▶ [Stored data entries]

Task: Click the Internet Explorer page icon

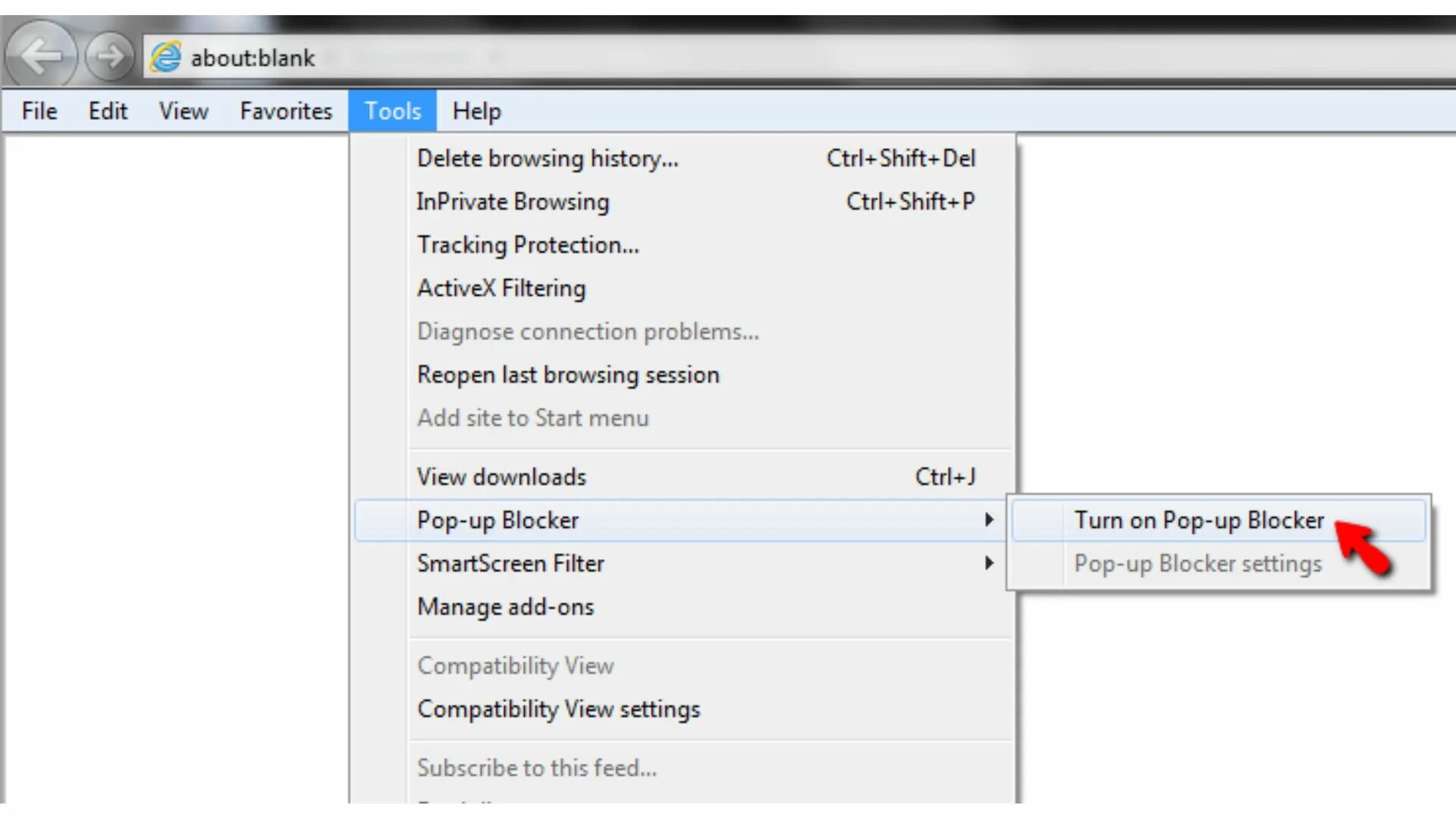Action: click(x=165, y=57)
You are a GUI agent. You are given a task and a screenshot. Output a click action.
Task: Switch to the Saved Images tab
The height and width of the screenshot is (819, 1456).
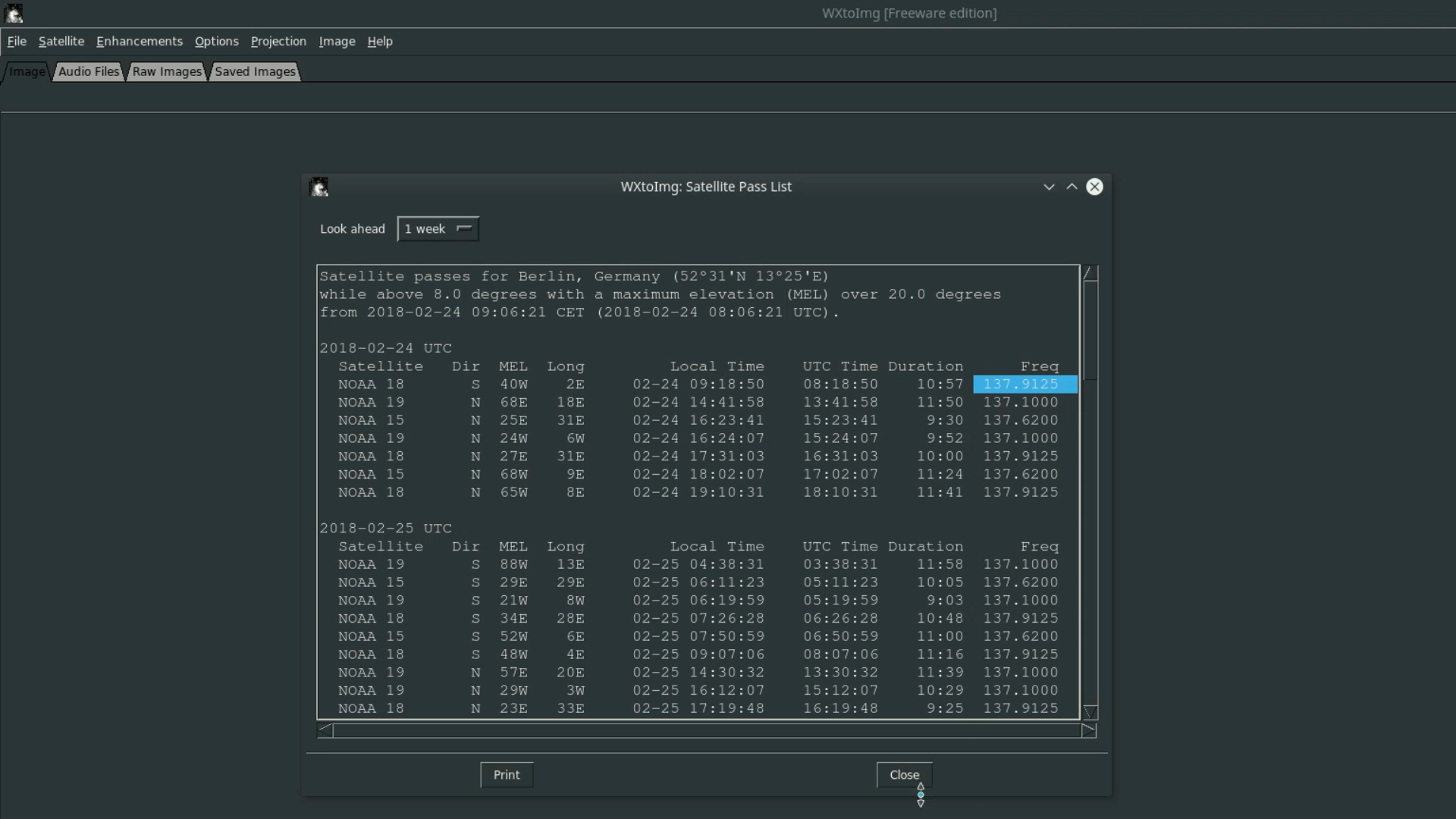(254, 71)
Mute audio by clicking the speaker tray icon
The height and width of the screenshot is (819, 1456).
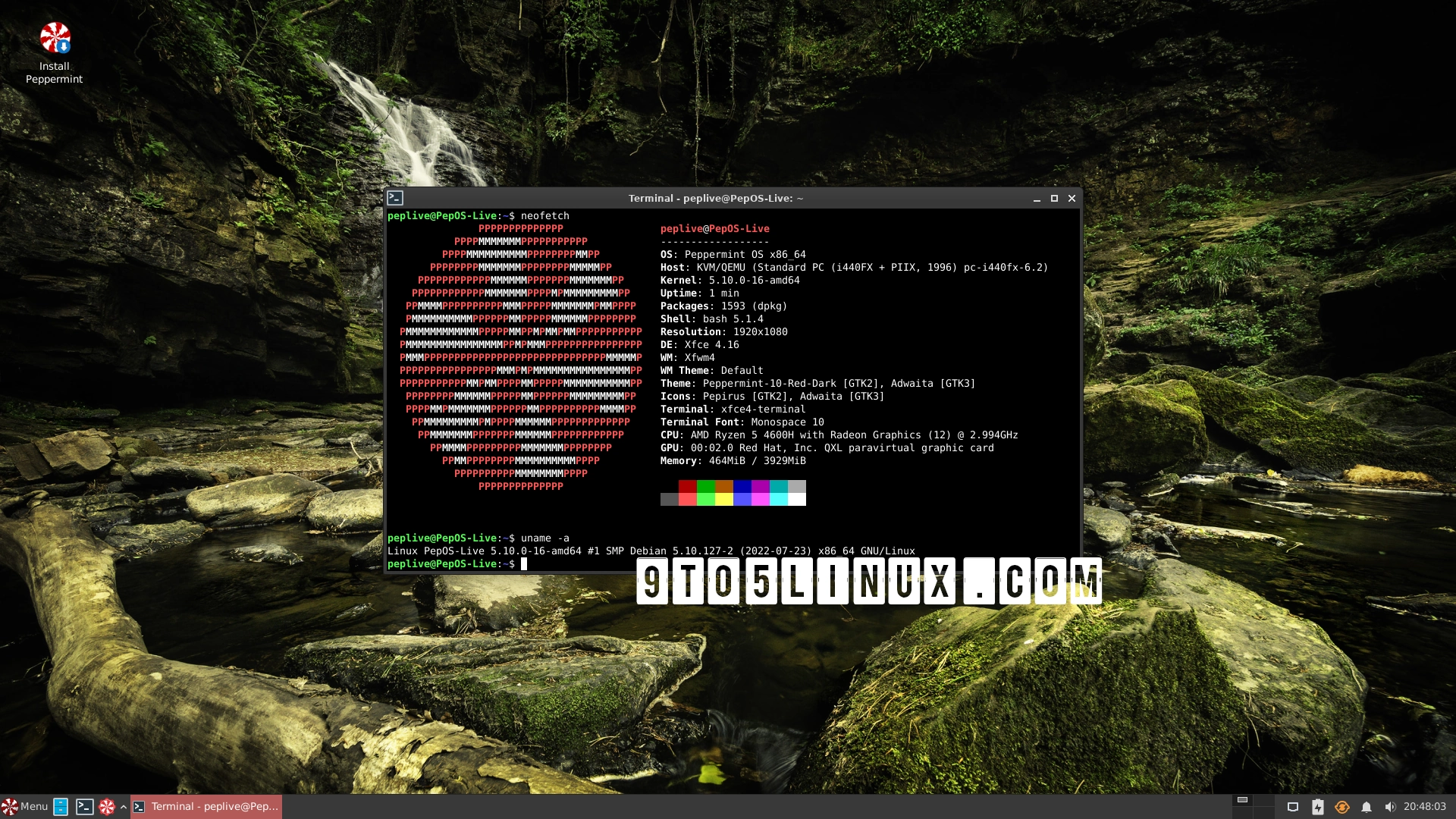point(1392,806)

▶ [What you have to do] Output every entry above verbatim, but leave out the pictures.

▶ [Problem solution]
Task: Click the Internet Explorer page icon

Action: click(x=165, y=57)
You are a GUI agent. You are given a task and a screenshot. Output a click action.
Task: Switch to the Saved Images tab
The height and width of the screenshot is (819, 1456).
(254, 71)
Mute audio by clicking the speaker tray icon
The height and width of the screenshot is (819, 1456).
point(1392,806)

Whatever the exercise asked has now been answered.